Aim 1
Answer these questions about the Banco Filipino decision:
(a) On what date did Banco Filipino Savings and Mortgage Bank file its complaint?
(b) Which court issued the temporary restraining order that suspended the foreclosure sale set for November 21, 1988?
(c) On what date did the Court of Appeals dismiss the petition Philfinance filed on January 8, 1992?
Aim 2
Reproduce the part of the Banco Filipino decision starting with "On June 25, 1981, petitioner" and going on through "and this Court.", swapping in "real property mortgage" wherever "real estate mortgage" appears.
Aim 3
Translate this sentence from the Banco Filipino decision into Spanish: "Another foreclosure sale was scheduled for March 15, 1993."

Quoted passage
===============

BANCO FILIPINO SAVINGS AND MORTGAGE BANK, PETITIONER, VS. HON. FLORENTINO A. TUAZON, JR., MIGUEL CANO, NONATA LIZARES, LOUISA LIZARES, CONGREGACION DE LAS HIJAS DE LA CARIDAD AND DAUGHTERS OF CHARITY, RESPONDENTS.

DECISION

AUSTRIA-MARTINEZ, J.:

On June 25, 1981, petitioner Banco Filipino Savings and Mortgage Bank filed a complaint[1] against Philippine Underwriter Finance Corporation (Philfinance) and City Bank, N.A., before the then Court of First Instance of Rizal for foreclosure of a real estate mortgage constituted in its favor by Philfinance in the latter part of 1970.  The trial court, now Regional Trial Court of Makati, Branch 141, rendered judgment in favor of petitioner on February 6, 1985 which was affirmed by the Court of Appeals and this Court.

Upon remand of the records to Branch 141, petitioner, on March 28, 1988, filed a motion for execution which it granted on April 14, 1988.  A foreclosure sale was thereafter set for November 21, 1988.[2] However, the scheduled foreclosure sale was suspended by a temporary restraining order issued by the Regional Trial Court of Makati, Branch 61 where mortgagor Philfinance filed Civil Case No. 88-2425.[3]

Another Notice of Sheriff’s Sale was issued by Branch 141 on December 11, 1991 and a foreclosure sale was scheduled for January 13, 1992.  But this again was suspended by a temporary restraining order from the Court of Appeals where Philfinance filed, on January 8, 1992, a petition for prohibition, injunction and annulment of judgment.  However, the petition was later dismissed by the Court of Appeals on August 22, 1992 declaring that the execution of the judgment of the trial court was a matter of right of the prevailing party and that it was a ministerial duty on the part of the court to issue the writ of execution to enforce its judgment.  A subsequent petition for review filed by Philfinance with the Supreme Court was also dismissed for having been filed manifestly for delay.[4]

Another foreclosure sale was scheduled for March 15, 1993. But this again did not push through because of the motion filed by Philfinance for the cancellation of the Sheriff’s sale and quashing of the writ of execution.  The motion was later denied by Branch 141.

===============

Supplied material
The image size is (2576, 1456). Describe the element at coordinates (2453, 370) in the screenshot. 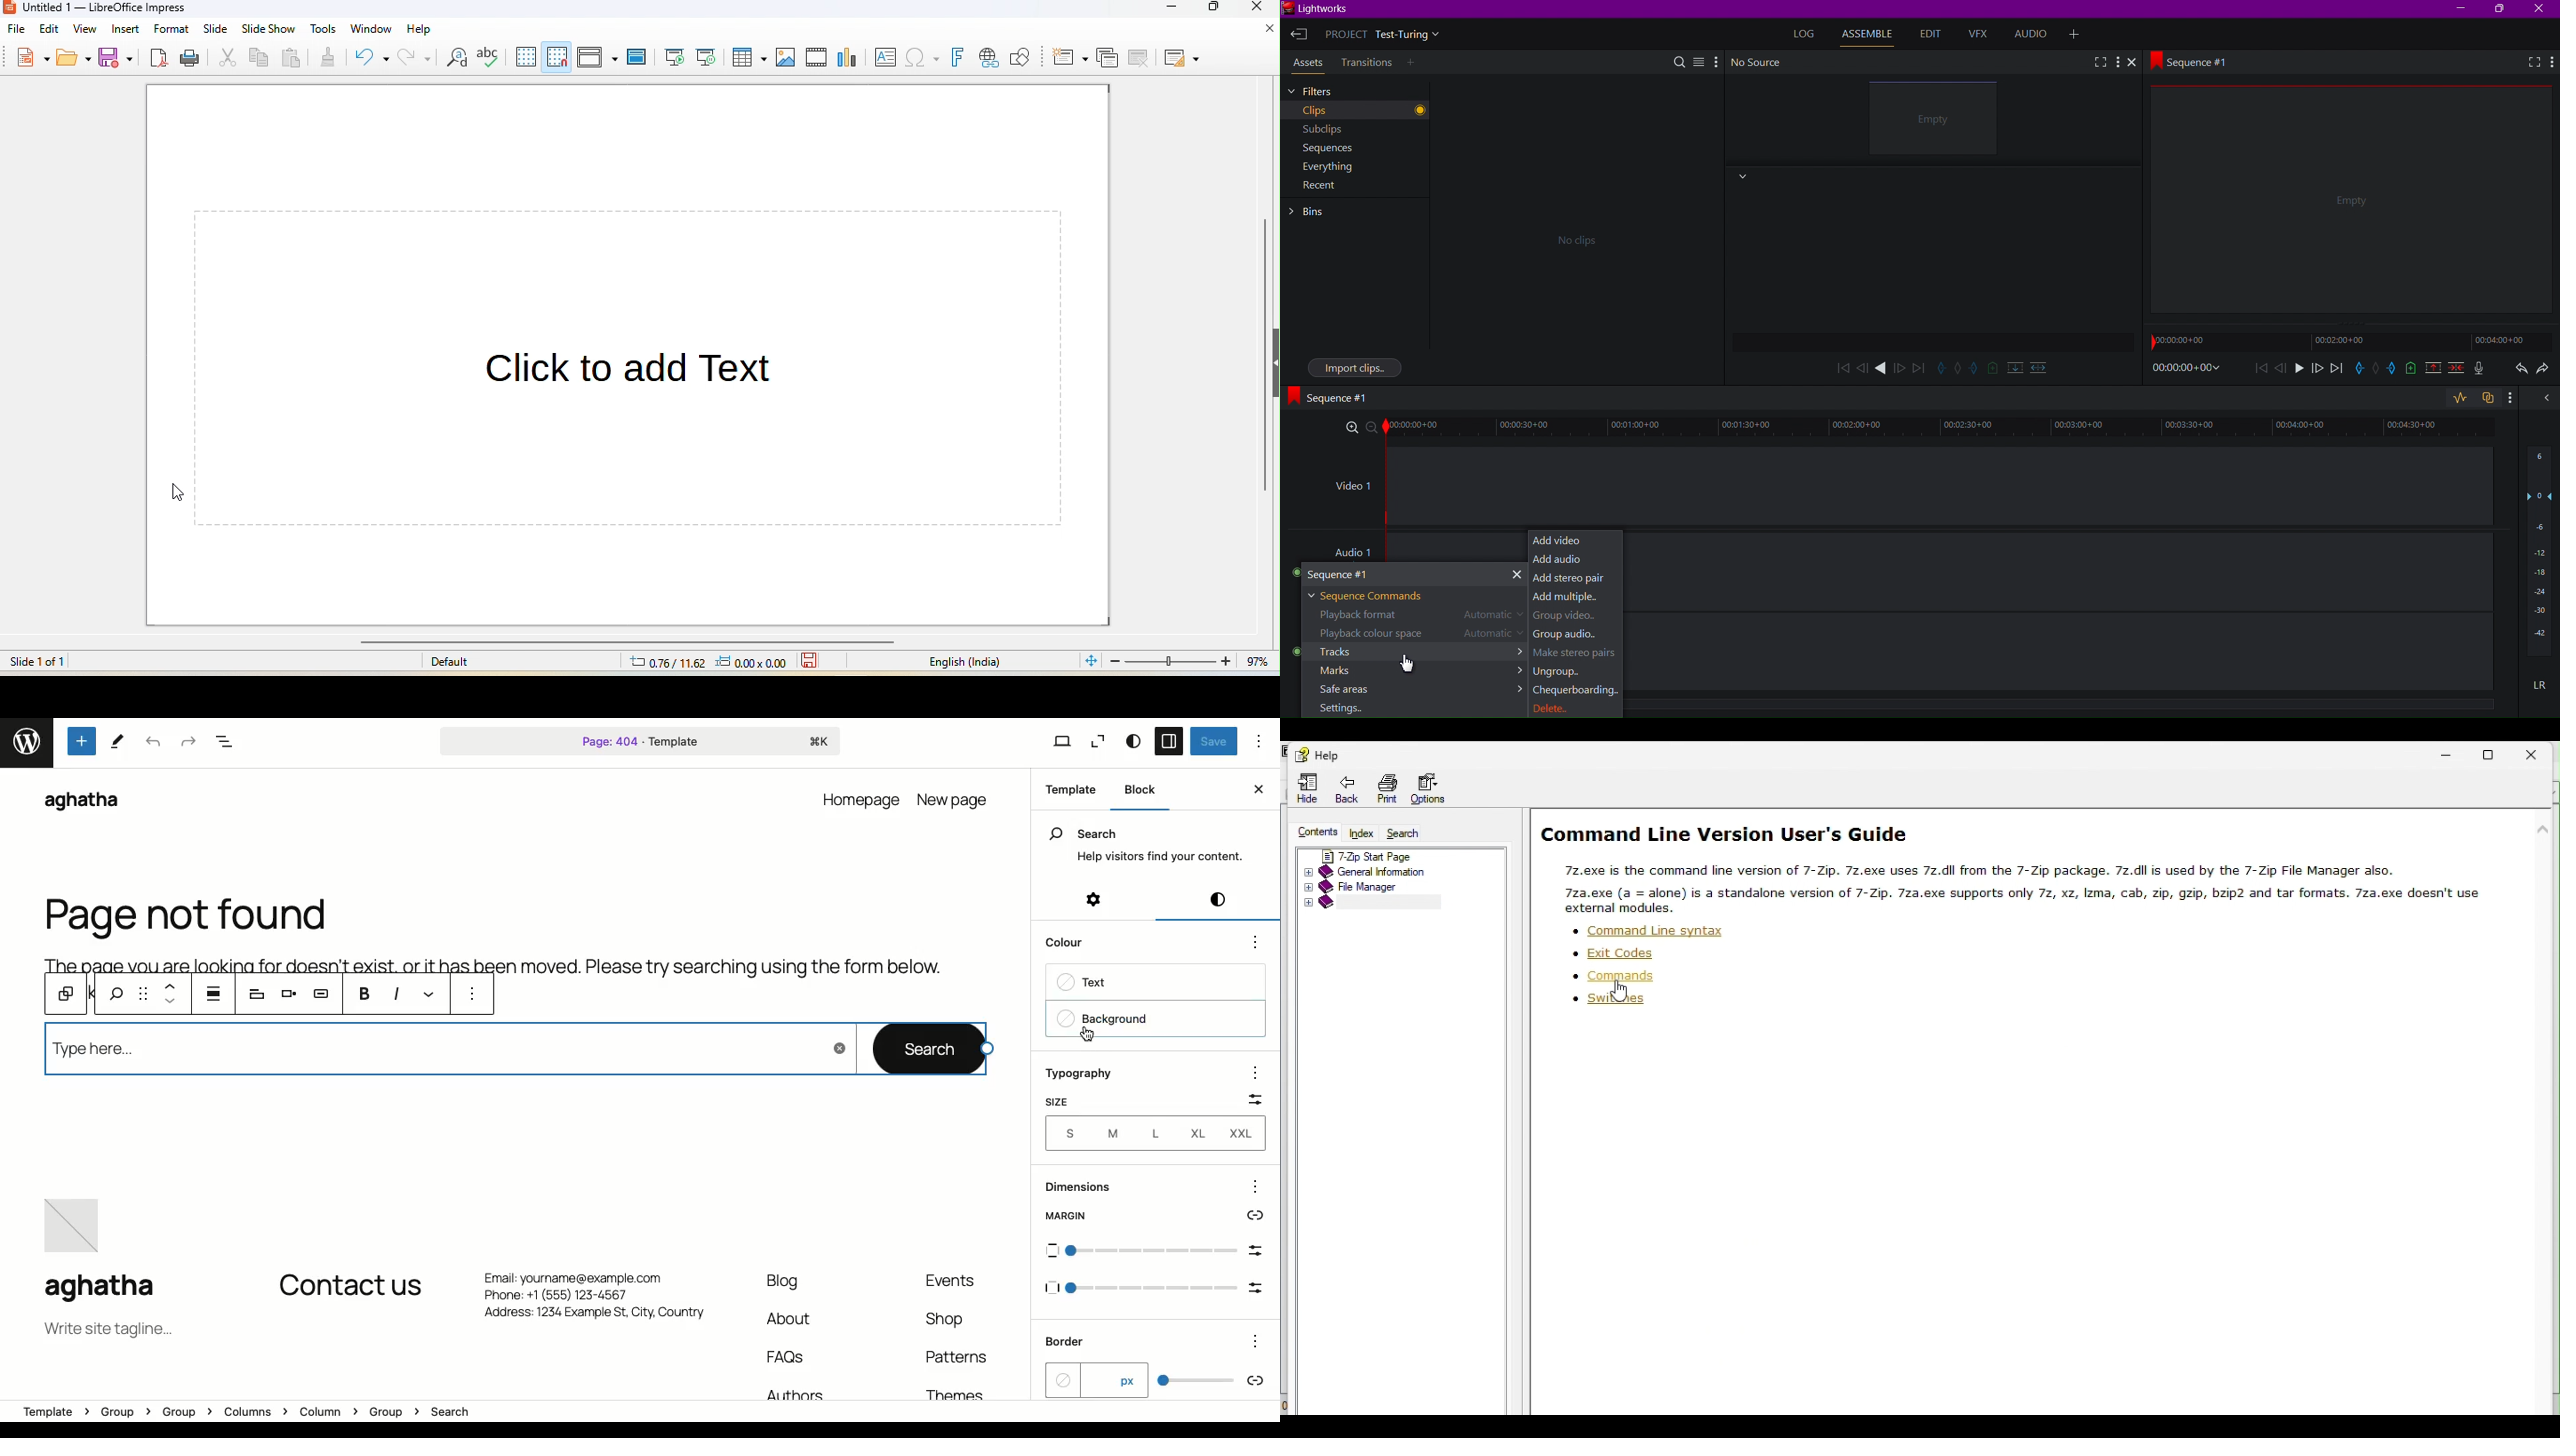

I see `merge` at that location.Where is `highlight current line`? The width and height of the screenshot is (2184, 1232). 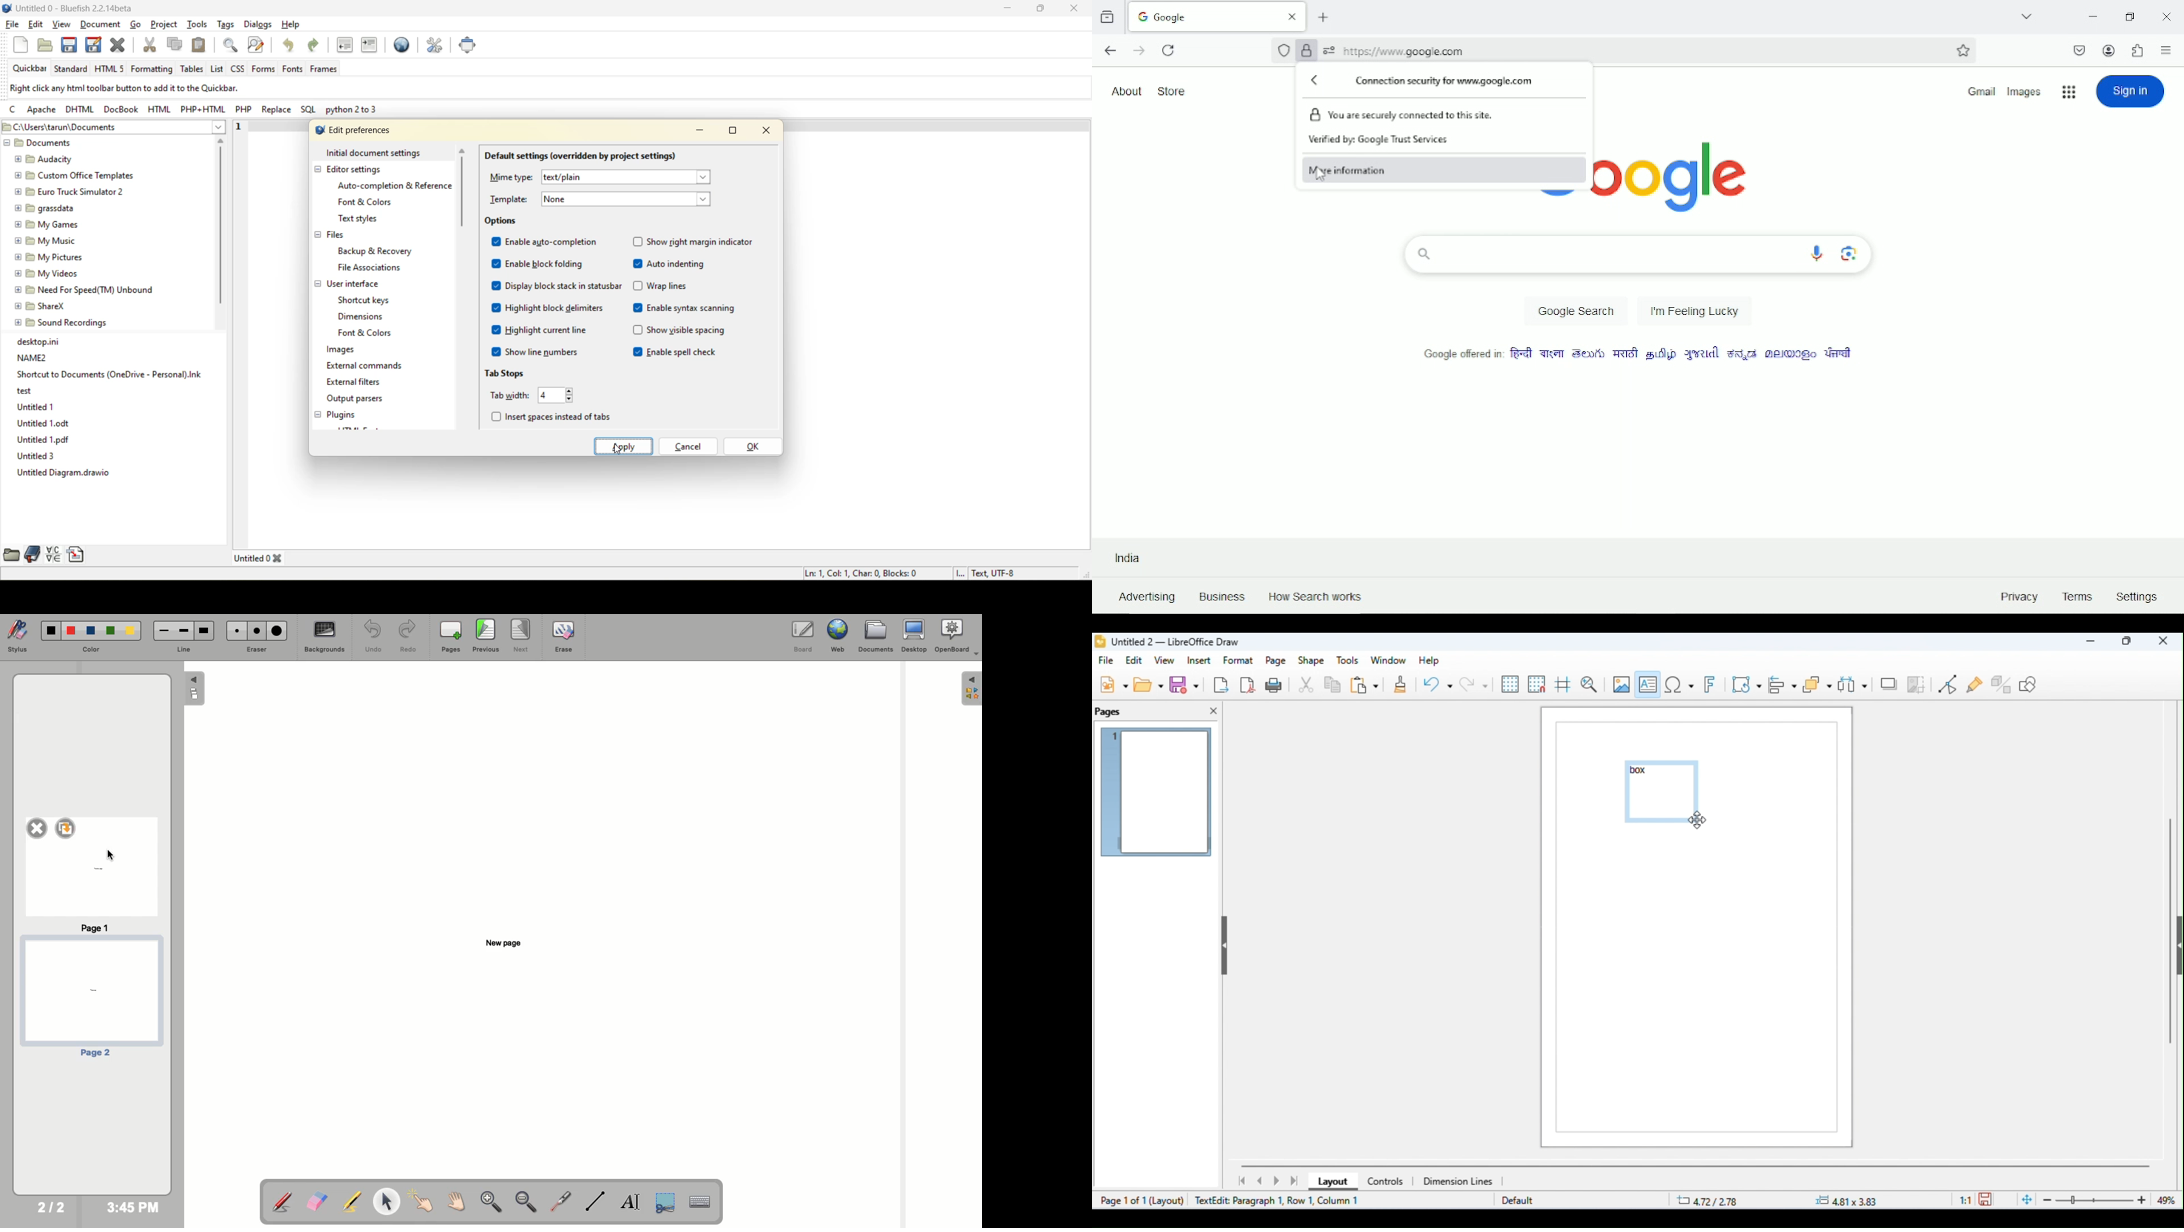 highlight current line is located at coordinates (539, 330).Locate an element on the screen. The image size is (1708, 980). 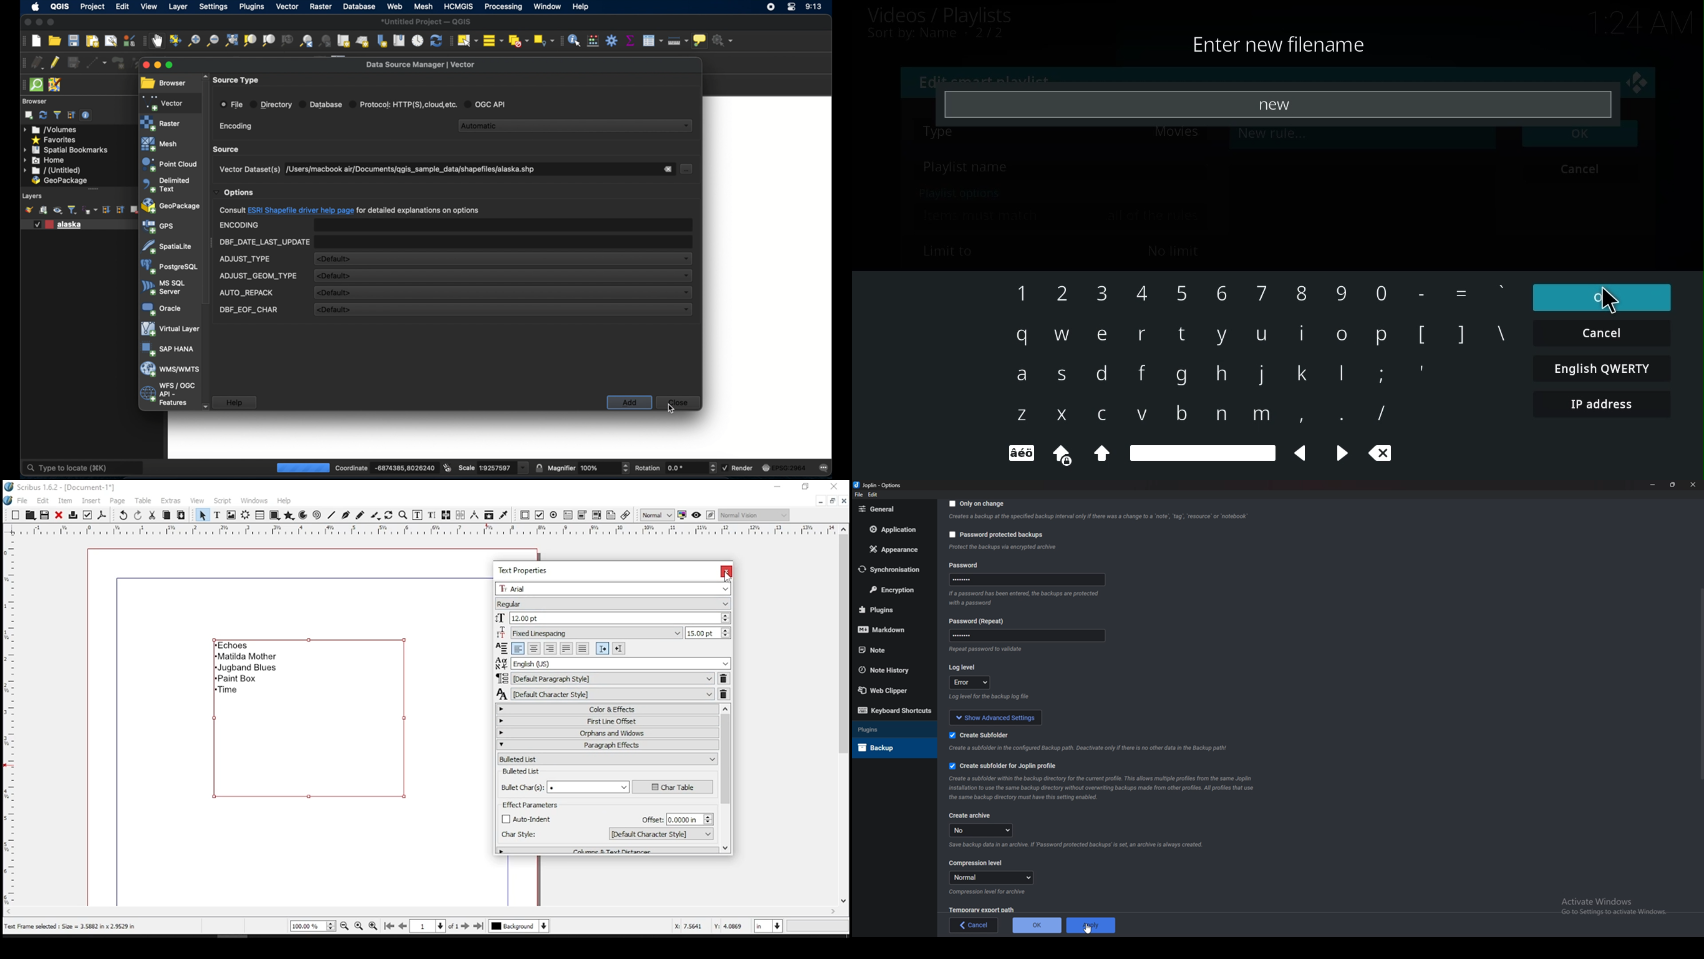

===============

Reply 1
(a) June 25, 1981
(b) The Regional Trial Court of Makati, Branch 61
(c) August 22, 1992

Reply 2
On June 25, 1981, petitioner Banco Filipino Savings and Mortgage Bank filed a complaint[1] against Philippine Underwriter Finance Corporation (Philfinance) and City Bank, N.A., before the then Court of First Instance of Rizal for foreclosure of a real property mortgage constituted in its favor by Philfinance in the latter part of 1970.  The trial court, now Regional Trial Court of Makati, Branch 141, rendered judgment in favor of petitioner on February 6, 1985 which was affirmed by the Court of Appeals and this Court.

Reply 3
Se programó otra venta en ejecución hipotecaria para el 15 de marzo de 1993.